An employee relations representative negotiates employee contracts and represents employees regarding issues such as benefits and workplace practices. These professionals need a bachelor's degree in labor relations or human resources, as well as an understanding of the personnel procedures, federal labor laws and state labor laws.
Employee relations representatives work in human resources departments for public and private companies, as well as government agencies. These professionals ensure the welfare of their coworkers. Most employee relations representatives have completed a bachelor's program.

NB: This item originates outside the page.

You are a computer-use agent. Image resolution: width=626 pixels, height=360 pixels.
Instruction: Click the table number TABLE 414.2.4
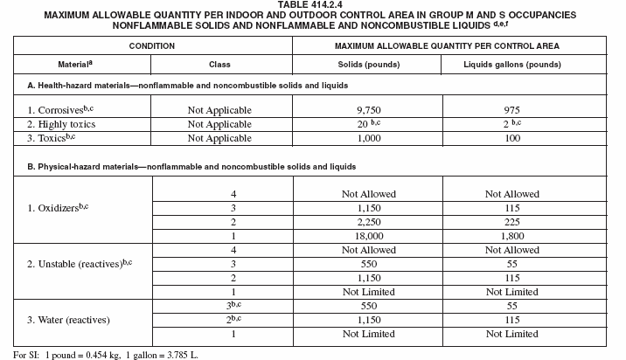point(313,5)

|Required Education||Bachelor's degree|
|Projected Job Growth (2018-2028)*||8% decline for all labor relations specialists|
|Median Salary (2018)*||$67,790 for all labor relations specialists|
Source: *U.S. Bureau of Labor Statistics
Employee relations representatives often assist in negotiating labor relations. This may entail dealing with wages, pensions, and benefits complaints, in addition to other practices in the workplace. For this reason, employee relations representatives might work with union representatives, if such individuals exist within the organization.
Employee relations representatives also must be familiar with personnel rules and practices. They need to understand state and federal labor laws, as well as any rules that are specific to their employer. Employee relations representatives also might ensure that accommodations are in place for workers who have disabilities or who engage in certain religious practices.

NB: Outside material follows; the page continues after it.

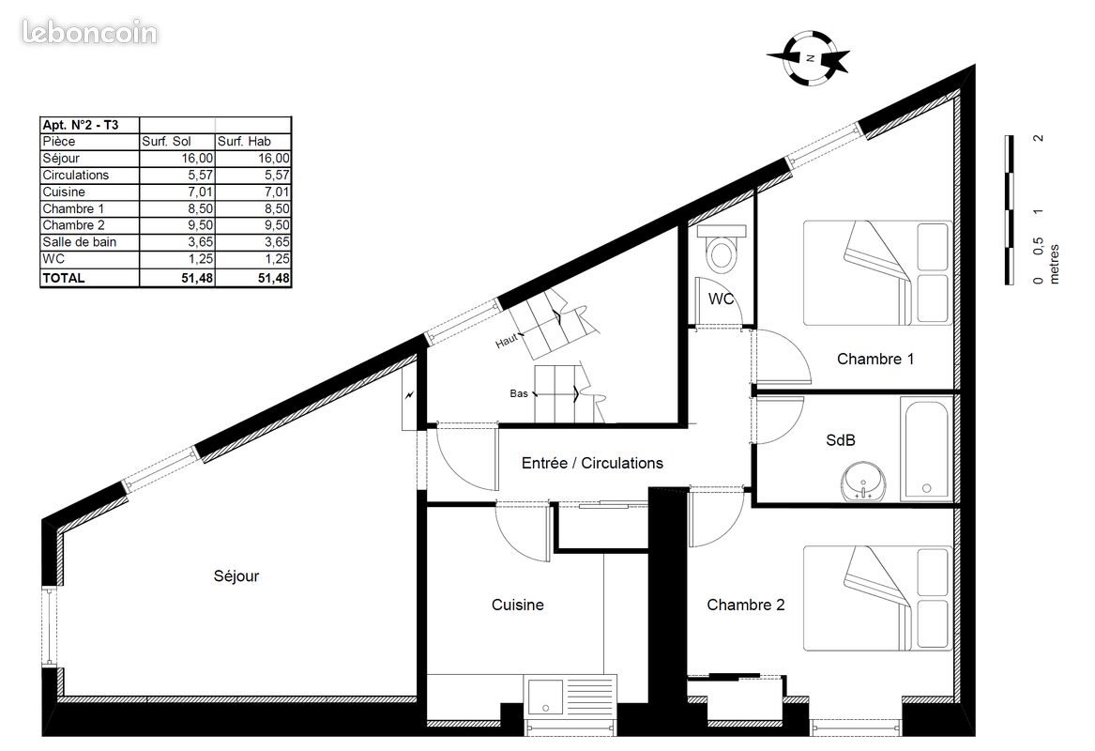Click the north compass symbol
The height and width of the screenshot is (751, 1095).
click(809, 57)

If working for an international company, an employee relations representative may help deal with cultural issues. It is the employee relations representative's job to keep such misunderstandings from happening, or to ameliorate the situation if they do.
Training for Employee Relations Representatives
Employee relations representatives are typically college graduates. Students might consider majoring in human resources, labor relations, or a related field. Programs may explore topics in workplace regulations and employee compensation. They also might require students to complete internships, documenting their experience and submitting a formal paper for a grade.
Job Outlook for Employee Relations Representatives
According to the U.S. Bureau of Labor Statistics (BLS), opportunities for labor relations specialists were expected to decline by 8% between 2018 and 2028 (www.bls.gov). The decline is due to the fact that fewer employees are represented by unions. The BLS indicated that college graduates with degrees in human resources, labor relations, or a closely related field should have the best job opportunities. The median annual salary earned by labor relations specialists in May 2018 was published as $67,790 by the BLS.
Employee relations representatives address issues on behalf of employees. These issues can range from accommodations for religious practices to negotiating for benefits from the employer. Employee relations representatives usually have a bachelor's degree in labor relations, human resources or a related subject area to prepare to perform the duties associated with this job.